1. Verfahren zur Verarbeitung fotografischer Silberhalogenidmaterialien mit mehreren
Verarbeitungsstufen, dadurch gekennzeichnet, daß auf wenigstens zwei chemische Behandlungsstufen
jeweils eine Wässerung oder Stabilisierung und eine Trocknung erfolgt.

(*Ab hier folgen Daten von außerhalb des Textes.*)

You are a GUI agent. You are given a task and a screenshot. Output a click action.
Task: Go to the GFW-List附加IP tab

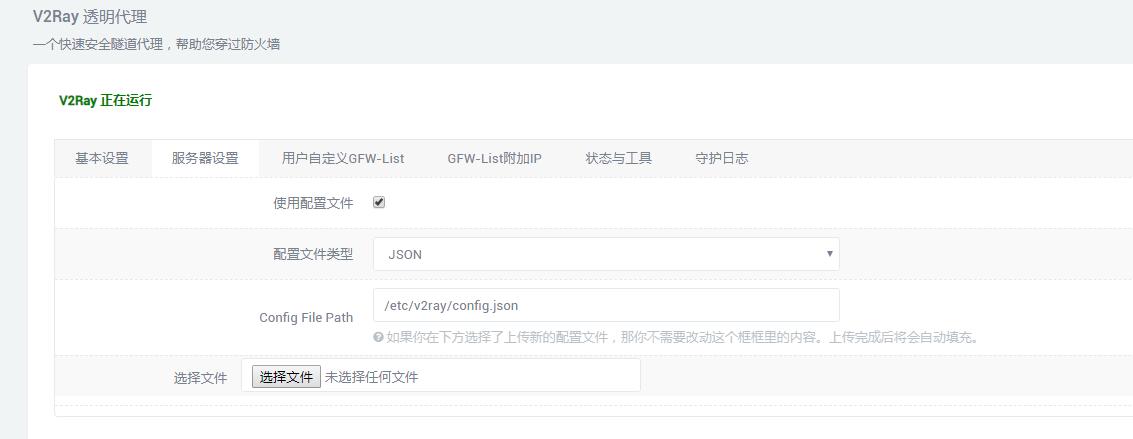point(494,158)
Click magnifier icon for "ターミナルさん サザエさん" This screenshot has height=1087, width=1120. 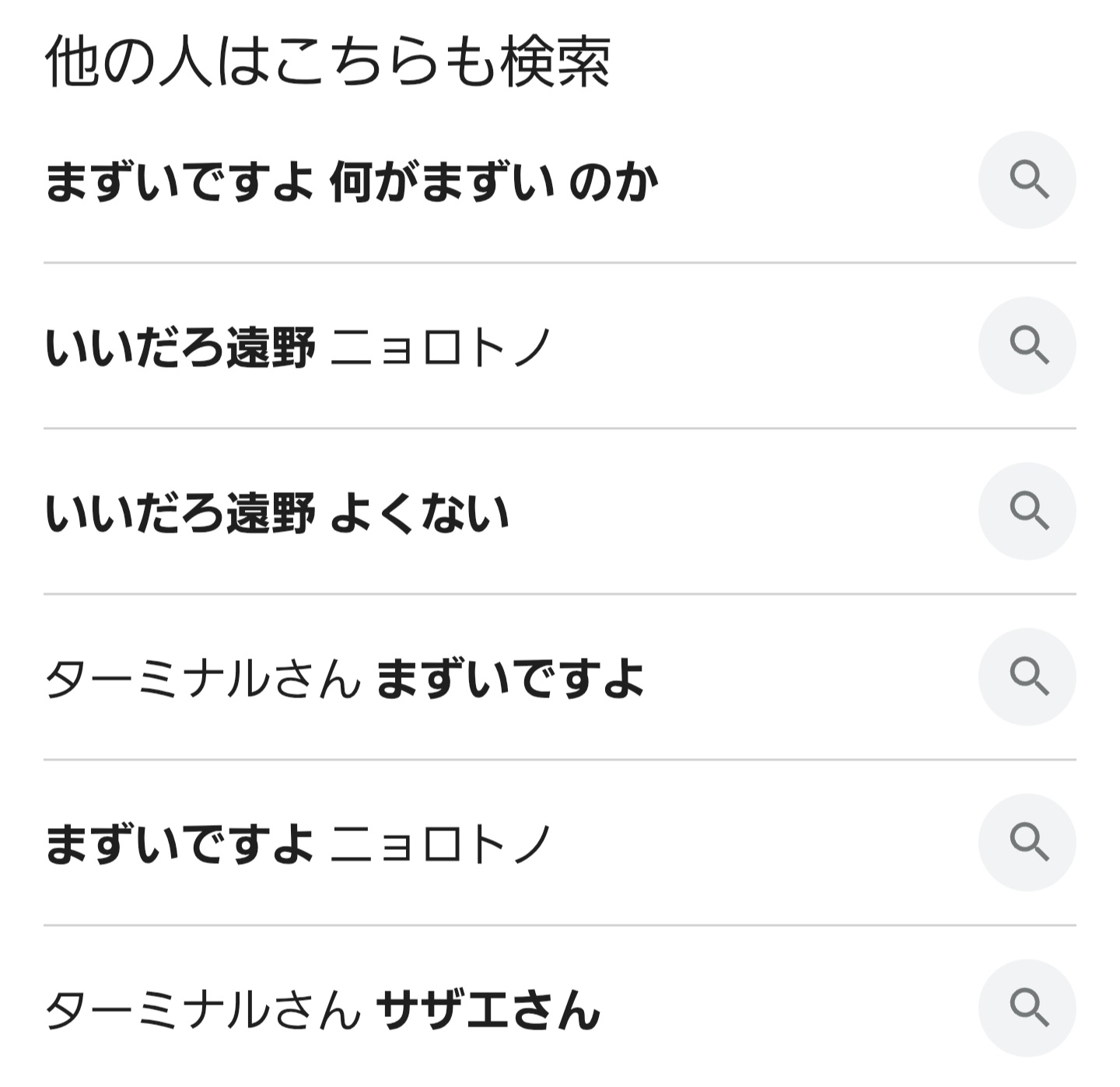pyautogui.click(x=1027, y=1008)
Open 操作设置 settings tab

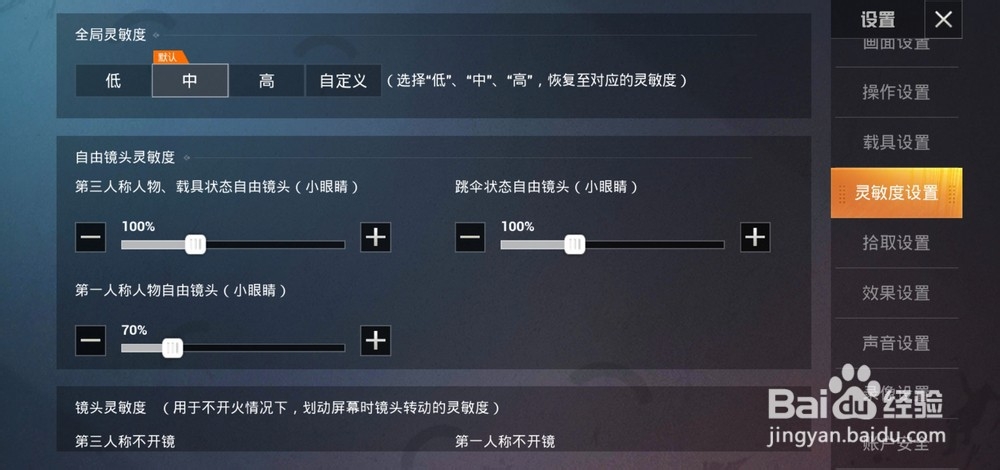(896, 92)
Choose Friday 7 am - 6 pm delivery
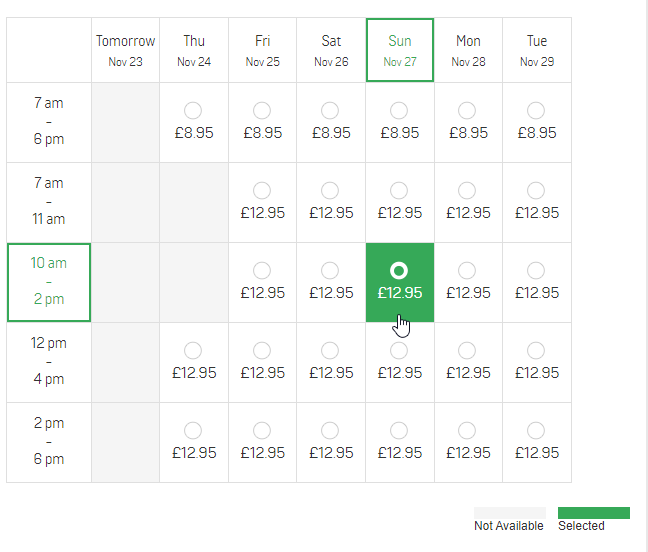648x552 pixels. [x=262, y=110]
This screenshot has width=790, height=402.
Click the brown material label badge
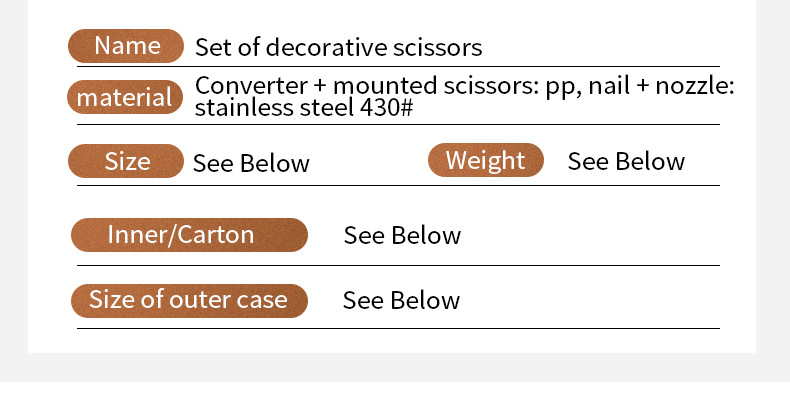pos(126,97)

2. Verfahren nach Anspruch 1, dadurch gekennzeichnet, daß als chemische Behandlungsstufen
folgende Prozesse in Frage kommen:
Entwickeln
Bleichen
Fixieren
Bleichfixieren
Conditionieren
Umkehren.
3. Verfahren nach Anspruch 1, dadurch gekennzeichnet, daß die Trocknung durch IR-Strahlung,
durch Heißluft, durch Mikrowellen oder durch heiße Rollen oder Walzen oder beliebige
Kombinationen dieser Trocknungsarten erfolgt.